• _PROBLEM DESCRIPTION_
Repeat the entries exactly as they appear.

____ RECORDS

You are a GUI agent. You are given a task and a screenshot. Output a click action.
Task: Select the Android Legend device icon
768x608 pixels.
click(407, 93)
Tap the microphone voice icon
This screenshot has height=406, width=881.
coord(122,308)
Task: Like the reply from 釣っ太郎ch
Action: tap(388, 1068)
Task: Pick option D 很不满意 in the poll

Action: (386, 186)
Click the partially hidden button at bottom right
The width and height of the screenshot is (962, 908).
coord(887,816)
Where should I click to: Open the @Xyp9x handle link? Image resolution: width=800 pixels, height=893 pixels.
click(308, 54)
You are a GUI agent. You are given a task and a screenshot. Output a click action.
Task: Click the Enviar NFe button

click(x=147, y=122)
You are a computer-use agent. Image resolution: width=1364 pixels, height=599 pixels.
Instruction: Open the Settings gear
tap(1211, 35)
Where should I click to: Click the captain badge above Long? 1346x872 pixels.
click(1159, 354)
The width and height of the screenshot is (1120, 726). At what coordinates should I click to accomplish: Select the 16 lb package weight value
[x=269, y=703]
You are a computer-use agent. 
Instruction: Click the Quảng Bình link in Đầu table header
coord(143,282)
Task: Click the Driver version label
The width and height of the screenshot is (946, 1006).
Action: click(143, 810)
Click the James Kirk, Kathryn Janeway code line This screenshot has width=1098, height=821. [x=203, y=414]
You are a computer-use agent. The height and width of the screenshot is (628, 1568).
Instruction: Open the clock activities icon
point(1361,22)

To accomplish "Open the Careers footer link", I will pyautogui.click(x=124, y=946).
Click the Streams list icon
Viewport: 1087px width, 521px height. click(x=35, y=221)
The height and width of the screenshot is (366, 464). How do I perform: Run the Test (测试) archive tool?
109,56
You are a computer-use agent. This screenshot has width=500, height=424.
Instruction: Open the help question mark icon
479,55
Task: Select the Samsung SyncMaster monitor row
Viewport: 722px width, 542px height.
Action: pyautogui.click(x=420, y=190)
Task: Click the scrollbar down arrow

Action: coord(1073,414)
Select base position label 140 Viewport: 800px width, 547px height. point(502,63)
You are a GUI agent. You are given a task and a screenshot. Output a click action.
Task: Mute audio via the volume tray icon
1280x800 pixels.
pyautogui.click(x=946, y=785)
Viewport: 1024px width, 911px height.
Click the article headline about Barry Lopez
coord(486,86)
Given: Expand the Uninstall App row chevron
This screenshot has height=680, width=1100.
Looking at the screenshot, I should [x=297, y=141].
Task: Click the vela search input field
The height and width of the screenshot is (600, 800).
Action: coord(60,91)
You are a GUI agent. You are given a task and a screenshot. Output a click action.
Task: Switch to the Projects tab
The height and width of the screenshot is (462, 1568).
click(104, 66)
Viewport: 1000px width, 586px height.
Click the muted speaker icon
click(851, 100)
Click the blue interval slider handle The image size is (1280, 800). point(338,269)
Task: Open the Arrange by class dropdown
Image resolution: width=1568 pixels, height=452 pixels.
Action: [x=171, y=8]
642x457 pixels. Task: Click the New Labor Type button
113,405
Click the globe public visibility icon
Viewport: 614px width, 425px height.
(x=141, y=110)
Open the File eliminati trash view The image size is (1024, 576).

________

• _ANSWER FOR THIS EXERCISE_
You are a GUI agent. You are given a task and a screenshot. Output a click action.
Task: Select the Android Legend device icon
768x608 pixels.
click(407, 93)
Tap the microphone voice icon
This screenshot has height=406, width=881.
coord(122,308)
Task: Like the reply from 釣っ太郎ch
Action: tap(388, 1068)
Task: Pick option D 很不满意 in the poll

Action: (386, 186)
Click the partially hidden button at bottom right
The width and height of the screenshot is (962, 908).
coord(887,816)
Where should I click to: Open the @Xyp9x handle link? Image resolution: width=800 pixels, height=893 pixels.
click(308, 54)
You are a GUI agent. You are given a task and a screenshot. Output a click action.
Task: Click the Enviar NFe button

click(x=147, y=122)
You are a computer-use agent. Image resolution: width=1364 pixels, height=599 pixels.
Instruction: Open the Settings gear
tap(1211, 35)
Where should I click to: Click the captain badge above Long? 1346x872 pixels.
click(1159, 354)
The width and height of the screenshot is (1120, 726). At what coordinates should I click to accomplish: Select the 16 lb package weight value
[x=269, y=703]
You are a computer-use agent. 
Instruction: Click the Quảng Bình link in Đầu table header
coord(143,282)
Task: Click the Driver version label
The width and height of the screenshot is (946, 1006).
Action: click(143, 810)
Click the James Kirk, Kathryn Janeway code line This screenshot has width=1098, height=821. [x=203, y=414]
You are a computer-use agent. The height and width of the screenshot is (628, 1568).
Instruction: Open the clock activities icon
point(1361,22)

To accomplish "Open the Careers footer link", I will pyautogui.click(x=124, y=946).
Click the Streams list icon
Viewport: 1087px width, 521px height. click(x=35, y=221)
The height and width of the screenshot is (366, 464). How do I perform: Run the Test (测试) archive tool?
109,56
You are a computer-use agent. This screenshot has width=500, height=424.
Instruction: Open the help question mark icon
479,55
Task: Select the Samsung SyncMaster monitor row
Viewport: 722px width, 542px height.
Action: pyautogui.click(x=420, y=190)
Task: Click the scrollbar down arrow

Action: coord(1073,414)
Select base position label 140 Viewport: 800px width, 547px height. point(502,63)
You are a GUI agent. You are given a task and a screenshot. Output a click action.
Task: Mute audio via the volume tray icon
1280x800 pixels.
pyautogui.click(x=946, y=785)
Viewport: 1024px width, 911px height.
Click the article headline about Barry Lopez
coord(486,86)
Given: Expand the Uninstall App row chevron
This screenshot has height=680, width=1100.
Looking at the screenshot, I should [x=297, y=141].
Task: Click the vela search input field
The height and width of the screenshot is (600, 800).
Action: coord(60,91)
You are a GUI agent. You are given a task and a screenshot. Output a click action.
Task: Switch to the Projects tab
The height and width of the screenshot is (462, 1568).
click(104, 66)
Viewport: 1000px width, 586px height.
Click the muted speaker icon
click(851, 100)
Click the blue interval slider handle The image size is (1280, 800). point(338,269)
Task: Open the Arrange by class dropdown
Image resolution: width=1568 pixels, height=452 pixels.
Action: [x=171, y=8]
642x457 pixels. Task: Click the New Labor Type button
113,405
Click the globe public visibility icon
Viewport: 614px width, 425px height.
(x=141, y=110)
Open the File eliminati trash view The image size is (1024, 576).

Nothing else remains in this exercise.